Over the next two months, we will work to review and finalize revenue and expenditure assumptions that will serve as the base for our FY 2011 budget proposal. Our current budget assumptions may change, but it is important at this time for the university community to move ahead with discussions regarding the budget. I ask each member of our community to stay informed and engage fully in the process. To that end, I encourage you to view the overall university budget timeline that will be posted on the Budget Update website later this afternoon.
In selecting the draft budget recommendations, we took great care to adhere to the guidelines established at the beginning of the process. We gave the highest level of protection from reductions to those activities at the university that are primary to supporting enrollment objectives, protecting graduation/retention rates, generating student credit hours, preserving the quality of the student experience, and advancing research and creative activity. We also tried to preserve the university's ability to function efficiently and effectively in areas that are essential to our institutional operation.

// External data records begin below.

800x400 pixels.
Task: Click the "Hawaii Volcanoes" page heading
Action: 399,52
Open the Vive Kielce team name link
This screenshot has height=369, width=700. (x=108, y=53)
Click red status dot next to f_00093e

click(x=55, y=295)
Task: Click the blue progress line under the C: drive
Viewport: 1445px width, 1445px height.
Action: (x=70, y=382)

The draft recommendations were developed in a context that is important for the university community to understand. Key elements of that context are:
- A recommendation involving a reduction in a particular activity does not reflect upon its value or quality. The draft recommendations reflect strategic choices that are responsive to the need to protect the university's academic quality and to ensure an exemplary experience for our students. Those choices were extremely difficult ones, and it was impossible to construct draft recommendations that would not affect productive, dedicated members of our community.
- The level of proposed reductions is not based on the total budget of each planning unit, but rather on the general fund portion of each unit's budget.

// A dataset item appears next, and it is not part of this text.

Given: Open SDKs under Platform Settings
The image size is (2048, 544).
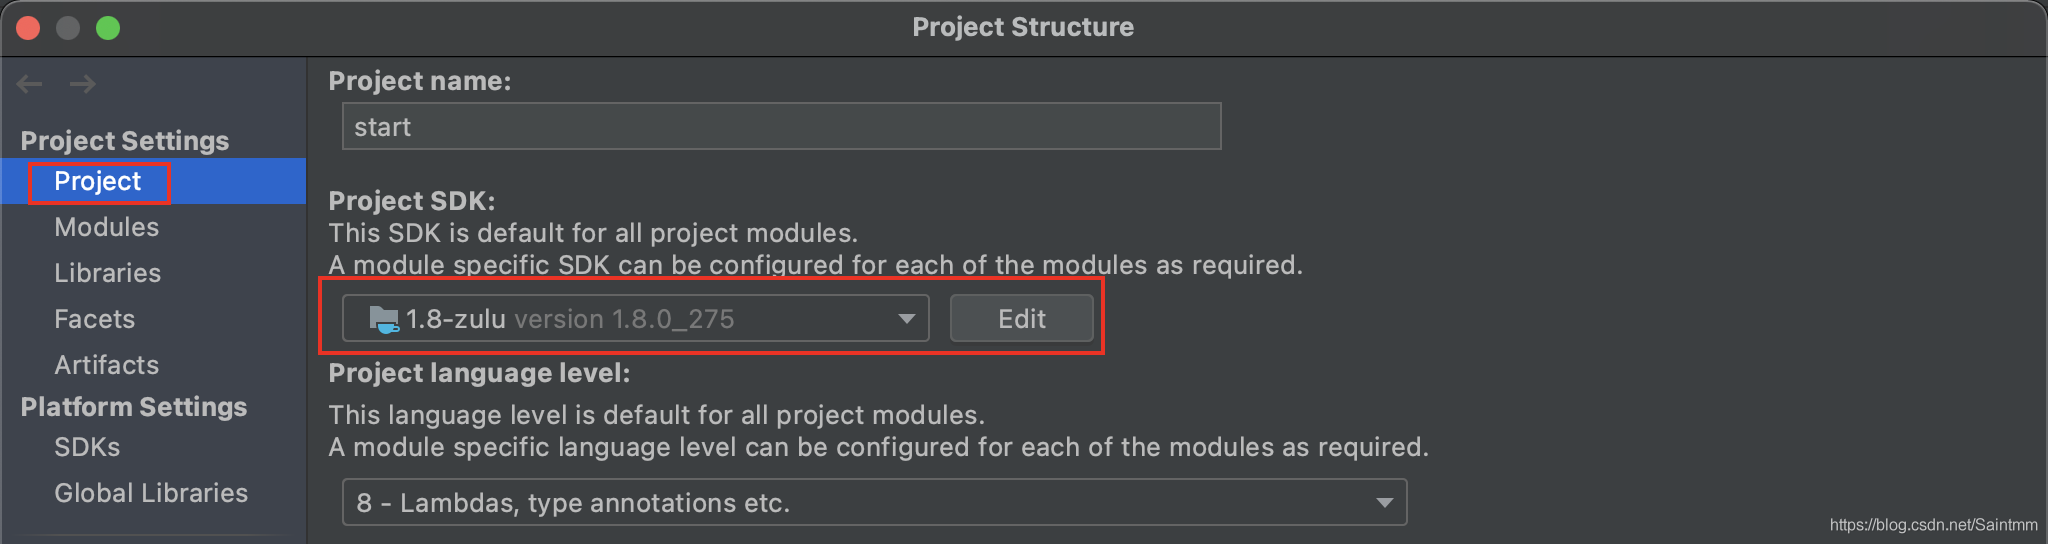Looking at the screenshot, I should point(87,447).
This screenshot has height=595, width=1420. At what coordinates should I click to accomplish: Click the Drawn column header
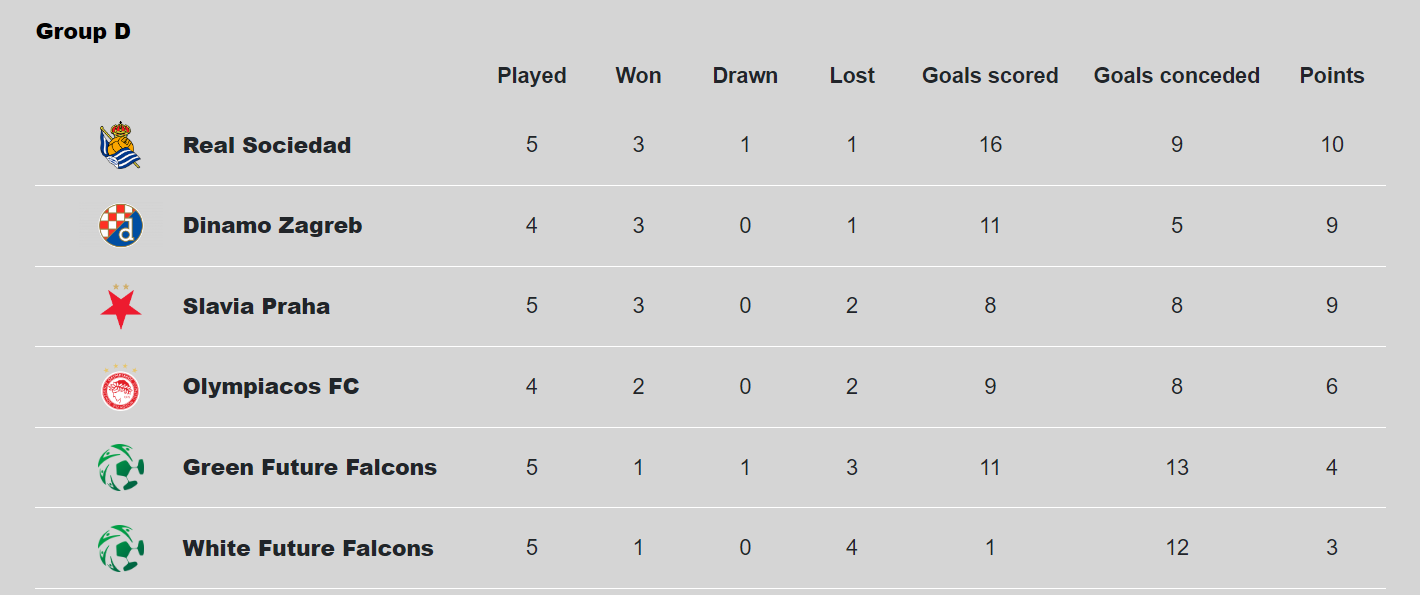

- Scholarships and tuition waivers were exempted from reductions.
- These recommendations form one part of a much larger budget process that involves many other considerations, including the refining of revenue and expenditure estimates.
- The recommendations are subject to additional external financial pressures from the State of Ohio.

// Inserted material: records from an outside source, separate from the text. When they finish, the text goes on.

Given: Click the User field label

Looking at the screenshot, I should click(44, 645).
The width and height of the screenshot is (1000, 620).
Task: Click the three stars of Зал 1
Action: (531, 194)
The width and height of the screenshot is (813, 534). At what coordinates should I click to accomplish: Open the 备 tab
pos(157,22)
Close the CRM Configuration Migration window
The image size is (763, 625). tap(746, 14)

The draft budget recommendations will undergo university-wide review and comment. The goals for this process are transparency and facilitation of shared governance. Input will be requested on whether the recommendations are sufficient to position the university to advance its mission of undergraduate and graduate education and to meet immediate budget needs while holding to the established constraints of the strategic budget process. To solicit input, a series of open budget forums will be held and a website will be available to provide additional comments. Your comments and concerns will be weighed carefully before final budget reduction decisions are made.
The draft budget recommendations will be posted on the Budget Update website this afternoon. We welcome robust discussion of these recommendations but also would ask that civility and courtesy be present in the content and tenor of our conversations. If we are collegial and constructive in our efforts to find the best way to meet our budget reductions, we will demonstrate why Ohio University is such a remarkable academic institution.
With Founders Day almost upon us we are reminded that throughout the course of its 206-year history, Ohio University has encountered and overcome many obstacles. We have been pragmatic optimists throughout our long history and that approach has always put us in good stead.